▶ [TO DO] Print every line of the records below verbatim, leaving out the pictures.

** Start TASK MATERIAL **

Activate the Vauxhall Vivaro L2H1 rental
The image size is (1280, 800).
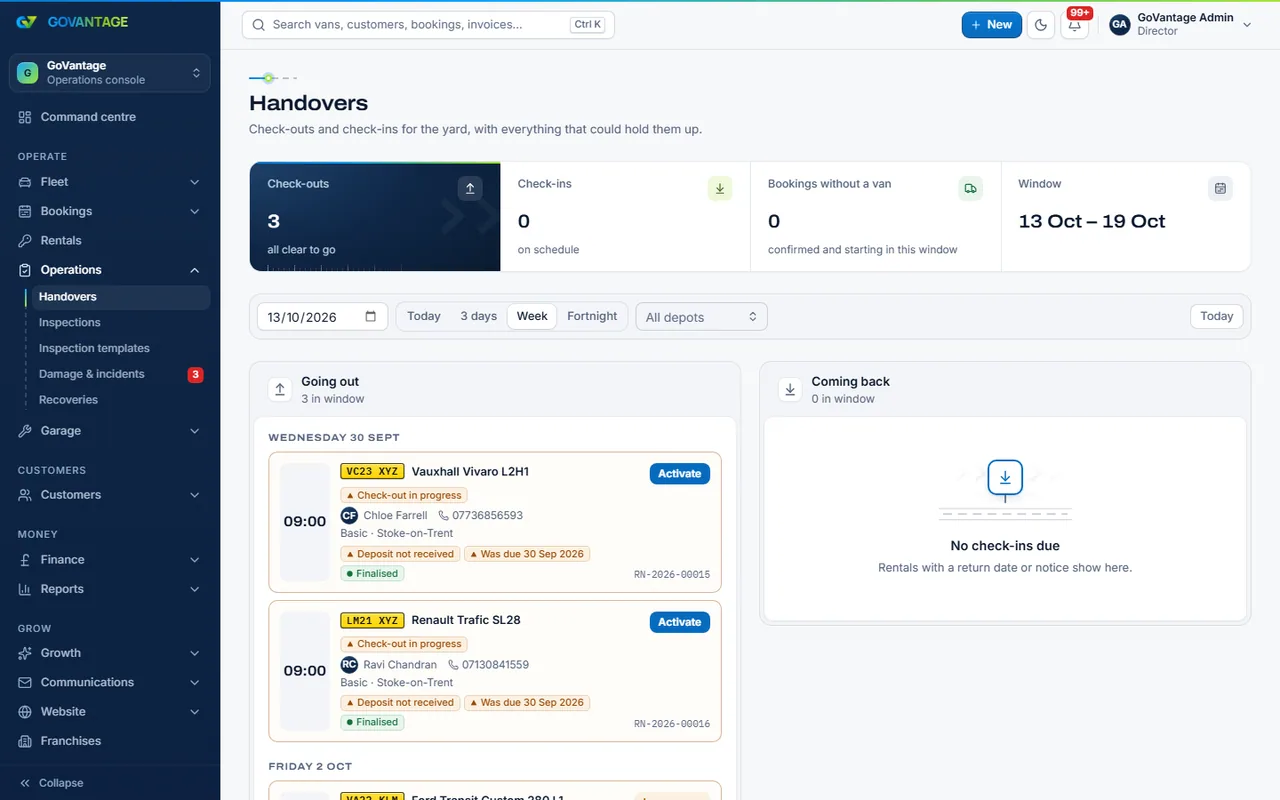[680, 474]
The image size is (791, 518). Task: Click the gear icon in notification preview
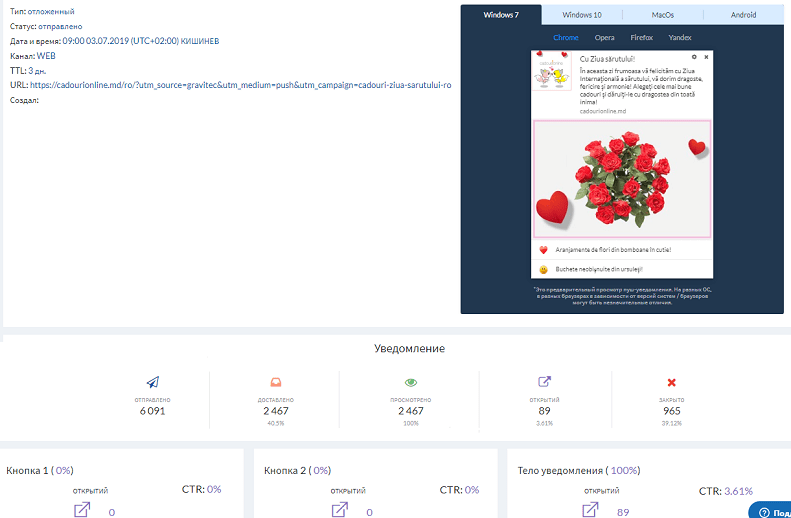click(x=694, y=57)
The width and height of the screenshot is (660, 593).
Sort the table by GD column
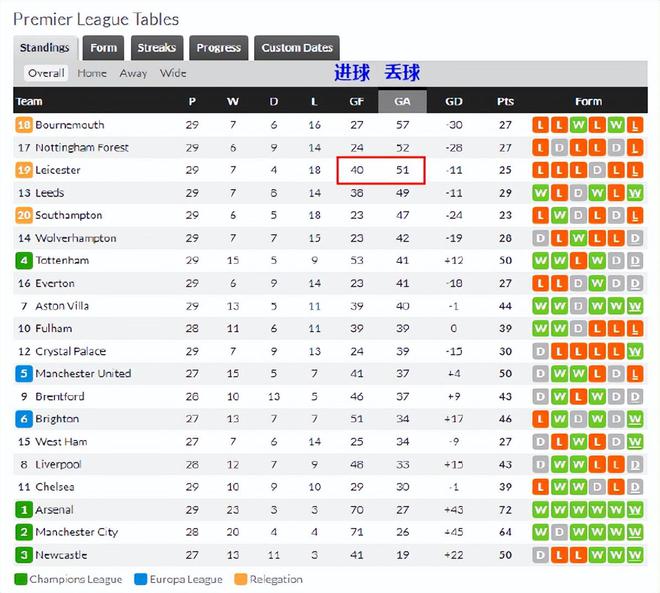[x=454, y=101]
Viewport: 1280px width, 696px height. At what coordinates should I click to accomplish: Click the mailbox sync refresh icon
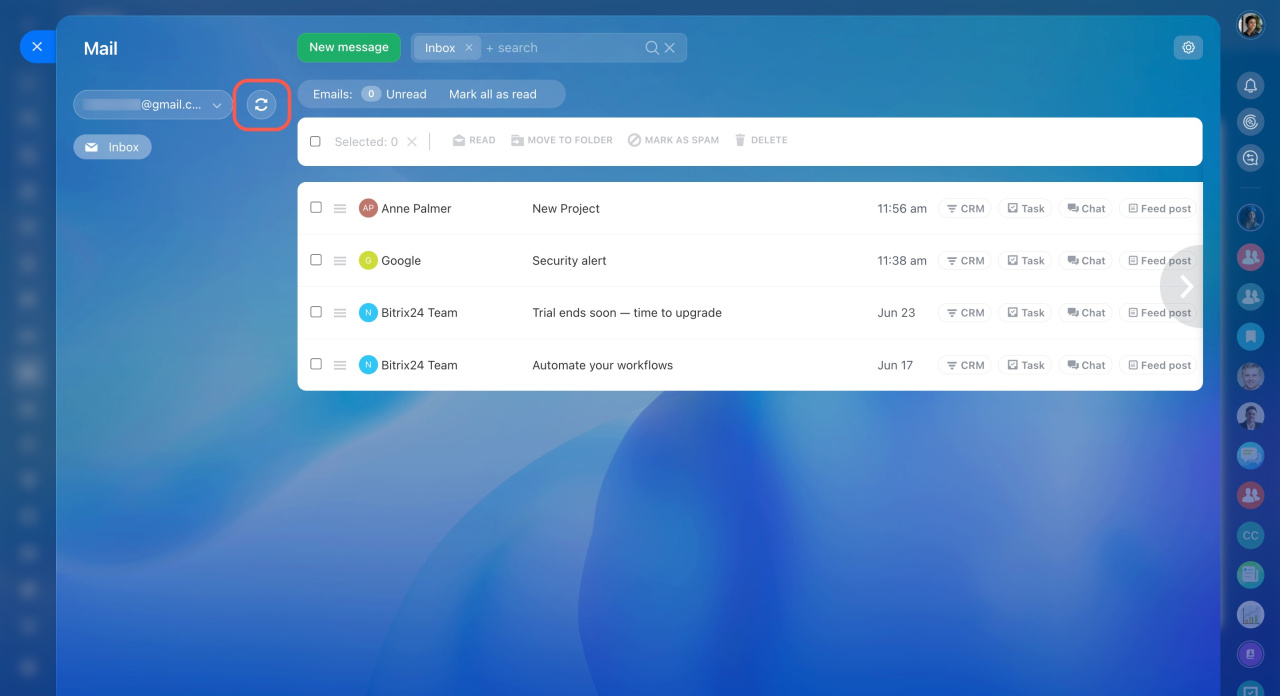pyautogui.click(x=261, y=105)

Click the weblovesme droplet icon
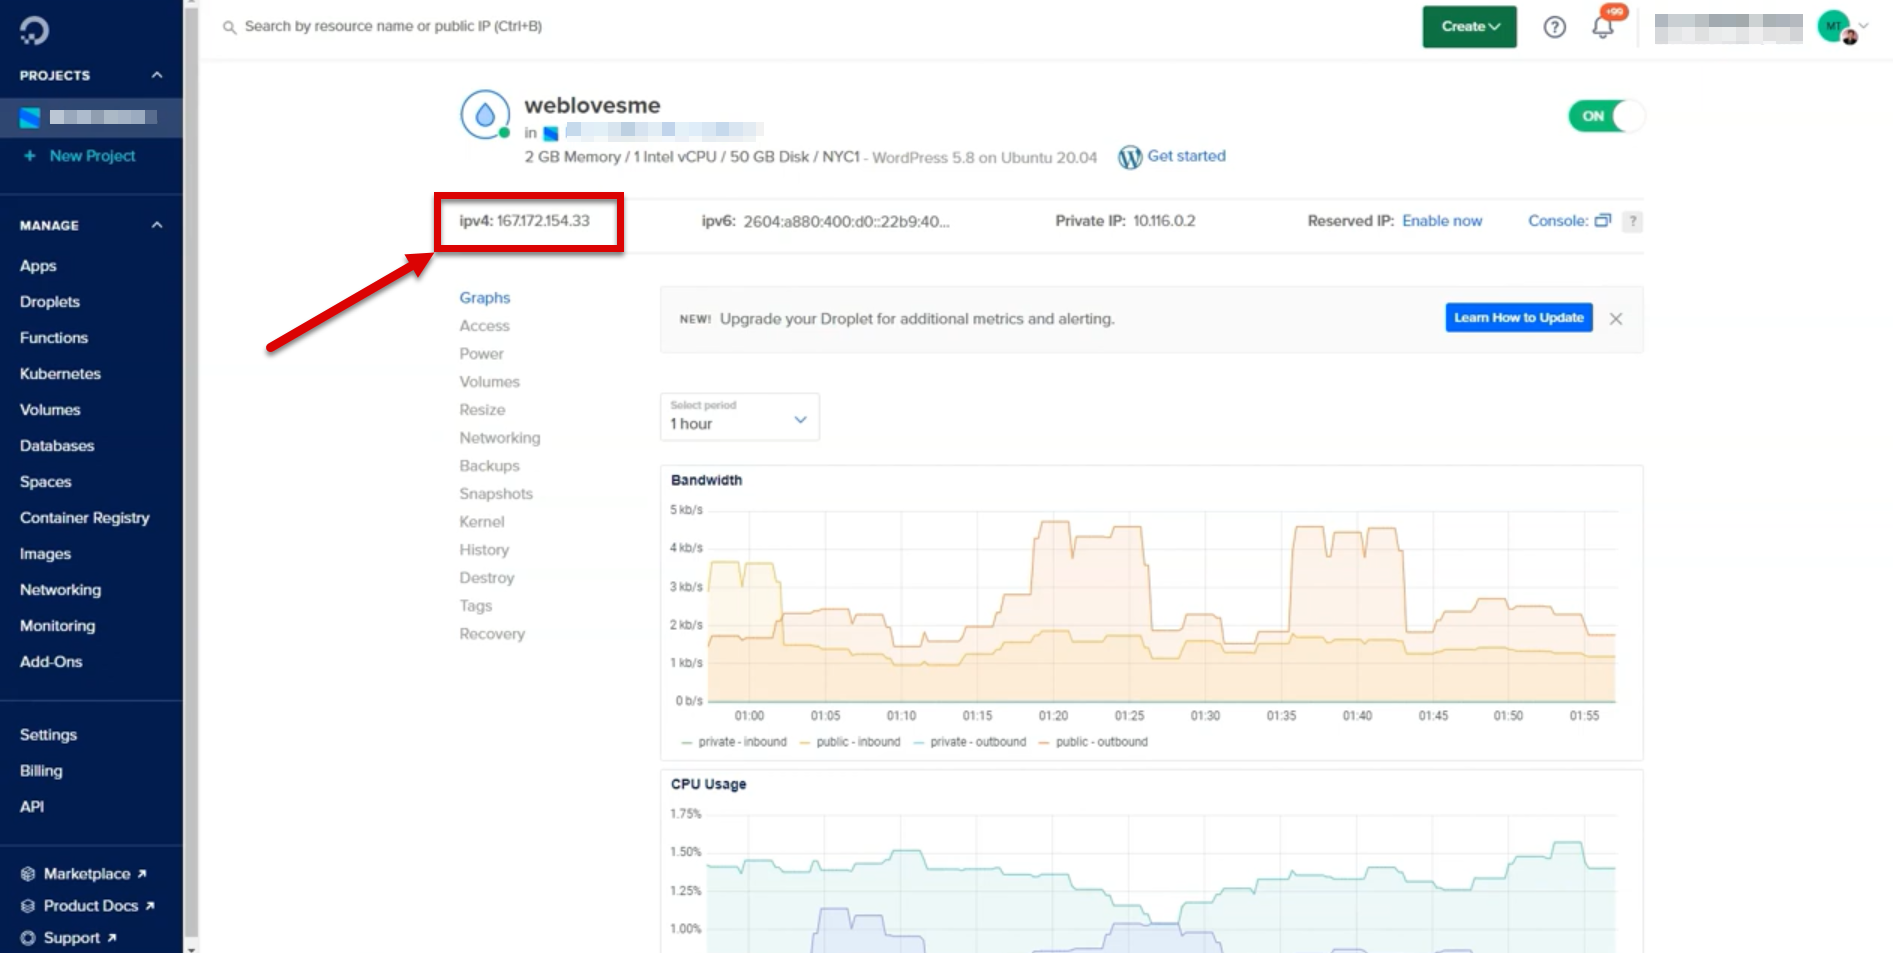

** End TASK MATERIAL **

▶ [COMPLETE RESPONSE]
Activate the Vauxhall Vivaro L2H1 rental
The image size is (1280, 800).
[680, 474]
The image size is (791, 518). Task: Click the gear icon in notification preview
click(x=694, y=57)
The width and height of the screenshot is (660, 593).
Sort the table by GD column
[x=454, y=101]
Viewport: 1280px width, 696px height. At what coordinates should I click to accomplish: Click the mailbox sync refresh icon
pyautogui.click(x=261, y=105)

Click the weblovesme droplet icon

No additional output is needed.